Re: The Supreme Court of the Ninth Circuit

Some follow-up on the Ninth Circuit’s starkly disproportionate share of the Supreme Court’s caseload:

1.  Last month, Ninth Circuit judge Diarmuid F. O’Scannlain delivered a speech to the Harvard Federalist Society in which he documented the “strikingly poor” record of the Ninth Circuit in the Supreme Court. Judge O’Scannlain has long been among the very best federal appellate judges, and the Ninth Circuit’s record would be dramatically different if he had not so often found himself in the minority.

I’ve obtained a copy of the text of Judge O’Scannlain’s speech and offer these excerpts:

From October Term 2000 to October Term 2009 (the last completed Term of the Court), the Supreme Court rendered full opinions on the merits in 182 cases from the Ninth Circuit. In 148 of those cases, the Supreme Court reversed or vacated the decision of the Ninth Circuit. In other words, the Ninth Circuit got it wrong in 81% of its cases that the Supreme Court agreed to hear.…

[D]uring the same nine Terms of the Supreme Court, the other twelve circuits (including the Federal Circuit) had a combined reversal rate of only 70%—twelve percentage points lower than that of the Ninth Circuit.…

Even more telling than the reversal rate itself, however, is the number of unanimous reversals.  Seventy-two of the 148 Ninth Circuit cases reversed during the period in question were at the hands of a unanimous Supreme Court. Put differently, in about one-half of all the cases in which the Ninth Circuit was reversed, not a single Justice agreed with the Ninth Circuit’s decision. In the words of the eminent constitutional law scholar Akhil Amar: “When you’re not picking up the votes of anyone on the Court, something is screwy.”
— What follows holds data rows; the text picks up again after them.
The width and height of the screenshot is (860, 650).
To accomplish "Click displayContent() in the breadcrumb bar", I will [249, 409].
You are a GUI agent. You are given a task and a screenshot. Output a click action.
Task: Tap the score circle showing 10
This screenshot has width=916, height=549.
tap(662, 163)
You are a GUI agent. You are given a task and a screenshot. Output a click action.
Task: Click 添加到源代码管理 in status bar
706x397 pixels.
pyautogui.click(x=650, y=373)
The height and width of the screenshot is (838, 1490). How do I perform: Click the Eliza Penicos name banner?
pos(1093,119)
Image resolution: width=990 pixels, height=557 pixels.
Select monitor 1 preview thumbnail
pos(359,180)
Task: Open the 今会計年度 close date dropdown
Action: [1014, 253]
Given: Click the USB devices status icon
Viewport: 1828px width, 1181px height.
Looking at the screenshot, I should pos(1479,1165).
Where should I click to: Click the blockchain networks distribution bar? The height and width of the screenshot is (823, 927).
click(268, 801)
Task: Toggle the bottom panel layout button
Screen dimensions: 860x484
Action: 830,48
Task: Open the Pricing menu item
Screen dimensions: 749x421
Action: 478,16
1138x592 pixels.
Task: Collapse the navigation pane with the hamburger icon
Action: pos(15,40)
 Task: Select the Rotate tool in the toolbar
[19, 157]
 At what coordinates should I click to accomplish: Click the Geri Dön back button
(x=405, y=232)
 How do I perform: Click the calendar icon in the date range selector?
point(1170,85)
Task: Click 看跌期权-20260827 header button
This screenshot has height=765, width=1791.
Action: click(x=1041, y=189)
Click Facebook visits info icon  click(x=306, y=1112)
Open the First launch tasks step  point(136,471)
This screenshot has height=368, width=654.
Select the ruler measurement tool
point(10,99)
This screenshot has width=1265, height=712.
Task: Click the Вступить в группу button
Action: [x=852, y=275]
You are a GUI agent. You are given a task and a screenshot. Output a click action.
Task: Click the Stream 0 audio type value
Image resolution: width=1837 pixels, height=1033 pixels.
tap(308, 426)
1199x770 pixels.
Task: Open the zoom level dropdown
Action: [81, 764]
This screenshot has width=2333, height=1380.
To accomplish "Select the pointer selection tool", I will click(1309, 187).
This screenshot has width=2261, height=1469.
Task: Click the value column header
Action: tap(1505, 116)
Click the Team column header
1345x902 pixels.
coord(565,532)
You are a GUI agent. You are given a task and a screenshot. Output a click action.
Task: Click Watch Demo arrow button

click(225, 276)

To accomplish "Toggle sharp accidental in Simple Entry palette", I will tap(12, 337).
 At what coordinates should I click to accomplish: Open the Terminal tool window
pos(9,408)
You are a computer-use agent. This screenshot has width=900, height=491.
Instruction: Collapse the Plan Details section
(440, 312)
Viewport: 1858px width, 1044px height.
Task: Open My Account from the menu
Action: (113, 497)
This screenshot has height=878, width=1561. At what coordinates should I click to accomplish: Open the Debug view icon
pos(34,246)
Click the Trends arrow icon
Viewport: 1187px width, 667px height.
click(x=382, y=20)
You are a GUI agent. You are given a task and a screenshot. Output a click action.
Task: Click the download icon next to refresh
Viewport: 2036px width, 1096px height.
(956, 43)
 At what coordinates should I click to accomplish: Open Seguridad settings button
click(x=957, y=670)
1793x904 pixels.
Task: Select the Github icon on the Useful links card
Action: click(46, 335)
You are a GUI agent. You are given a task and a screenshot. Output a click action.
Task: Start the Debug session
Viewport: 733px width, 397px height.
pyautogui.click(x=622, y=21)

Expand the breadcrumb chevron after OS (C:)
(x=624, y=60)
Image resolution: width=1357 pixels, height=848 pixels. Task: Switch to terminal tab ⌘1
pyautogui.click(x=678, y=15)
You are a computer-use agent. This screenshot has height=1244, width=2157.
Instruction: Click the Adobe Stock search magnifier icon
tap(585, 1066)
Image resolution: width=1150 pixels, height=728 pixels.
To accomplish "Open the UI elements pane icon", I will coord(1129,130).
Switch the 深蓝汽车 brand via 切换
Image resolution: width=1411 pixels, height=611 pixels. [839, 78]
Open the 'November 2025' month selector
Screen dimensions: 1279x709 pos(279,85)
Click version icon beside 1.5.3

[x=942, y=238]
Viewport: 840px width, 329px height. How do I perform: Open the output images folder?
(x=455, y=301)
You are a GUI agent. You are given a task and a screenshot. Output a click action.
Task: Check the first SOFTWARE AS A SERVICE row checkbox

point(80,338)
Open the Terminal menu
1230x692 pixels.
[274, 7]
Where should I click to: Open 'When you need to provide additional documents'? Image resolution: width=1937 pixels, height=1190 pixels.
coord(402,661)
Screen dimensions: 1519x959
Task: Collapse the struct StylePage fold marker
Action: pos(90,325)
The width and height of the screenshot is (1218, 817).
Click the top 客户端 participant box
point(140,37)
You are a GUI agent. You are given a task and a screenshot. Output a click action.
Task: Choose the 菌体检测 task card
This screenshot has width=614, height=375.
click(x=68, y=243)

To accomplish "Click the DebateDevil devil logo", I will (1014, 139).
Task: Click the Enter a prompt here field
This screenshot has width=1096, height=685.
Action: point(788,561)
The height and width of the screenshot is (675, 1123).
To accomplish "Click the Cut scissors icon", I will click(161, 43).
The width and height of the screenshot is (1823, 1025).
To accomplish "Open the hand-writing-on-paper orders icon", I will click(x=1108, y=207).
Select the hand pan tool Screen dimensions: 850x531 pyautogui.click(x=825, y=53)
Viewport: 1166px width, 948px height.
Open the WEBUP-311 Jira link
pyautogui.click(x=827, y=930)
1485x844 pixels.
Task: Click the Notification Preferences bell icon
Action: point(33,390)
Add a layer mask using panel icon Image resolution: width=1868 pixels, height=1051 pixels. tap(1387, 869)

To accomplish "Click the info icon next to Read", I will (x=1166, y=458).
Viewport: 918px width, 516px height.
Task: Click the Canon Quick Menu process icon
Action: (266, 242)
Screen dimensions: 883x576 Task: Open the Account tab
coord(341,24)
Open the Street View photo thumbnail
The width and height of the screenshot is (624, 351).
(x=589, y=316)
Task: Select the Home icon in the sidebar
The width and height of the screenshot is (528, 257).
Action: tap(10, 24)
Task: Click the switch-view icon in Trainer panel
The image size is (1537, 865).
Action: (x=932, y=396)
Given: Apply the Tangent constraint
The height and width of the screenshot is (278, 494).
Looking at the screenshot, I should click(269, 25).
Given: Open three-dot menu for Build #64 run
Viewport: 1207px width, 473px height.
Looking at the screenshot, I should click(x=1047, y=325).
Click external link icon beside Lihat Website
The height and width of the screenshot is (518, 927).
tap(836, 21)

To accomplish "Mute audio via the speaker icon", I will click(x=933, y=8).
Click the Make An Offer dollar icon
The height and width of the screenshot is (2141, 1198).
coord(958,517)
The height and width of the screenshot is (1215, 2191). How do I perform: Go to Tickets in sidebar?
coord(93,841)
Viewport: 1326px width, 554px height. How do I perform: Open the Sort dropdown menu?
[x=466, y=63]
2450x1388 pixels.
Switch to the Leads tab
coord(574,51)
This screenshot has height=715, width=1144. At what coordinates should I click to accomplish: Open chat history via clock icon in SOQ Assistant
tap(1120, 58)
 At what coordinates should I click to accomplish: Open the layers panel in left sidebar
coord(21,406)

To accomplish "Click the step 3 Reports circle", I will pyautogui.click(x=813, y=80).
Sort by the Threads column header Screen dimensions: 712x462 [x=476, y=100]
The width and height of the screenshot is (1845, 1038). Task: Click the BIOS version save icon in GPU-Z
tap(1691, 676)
To add insult to injury, the Supreme Court handed down fifteen of the seventy-two unanimous reversals in summary dispositions—that is, in unsigned, per curiam opinions, without the benefit of briefs on the merits or oral argument. Summary reversals are, in the words of Chief Justice Roberts, “bitter medicine,” because they are reserved for cases in which the lower court’s error is so “apparent” that neither briefing nor argument is necessary. Unfortunately, approximately one in ten Ninth Circuit cases reviewed by the Supreme Court results in a summary reversal.

2.  My quick review of the cases from the Ninth Circuit before the Supreme Court this term indicates that—surprise!—Judge Stephen Reinhardt leads the pack with seven cases in which he was part of the majority:  three that he authored, and four that he joined. (For the reasons stated in point 2 of my previous post, I’m including the three-judge district court ruling in Schwarzenegger v. Plata in my count; Reinhardt co-authored that ruling.)

(I don’t mean to read too much into the mere fact that a judge has a ruling reviewed by the Supreme Court. It may well be that the Court will affirm the ruling below or that it will wrongly reverse. It may be that the judge was bound by circuit precedent to rule a certain way or that there was a genuinely difficult question of first impression. And even the best judges should be afforded some margin for error. But Reinhardt’s broader pattern is something else.)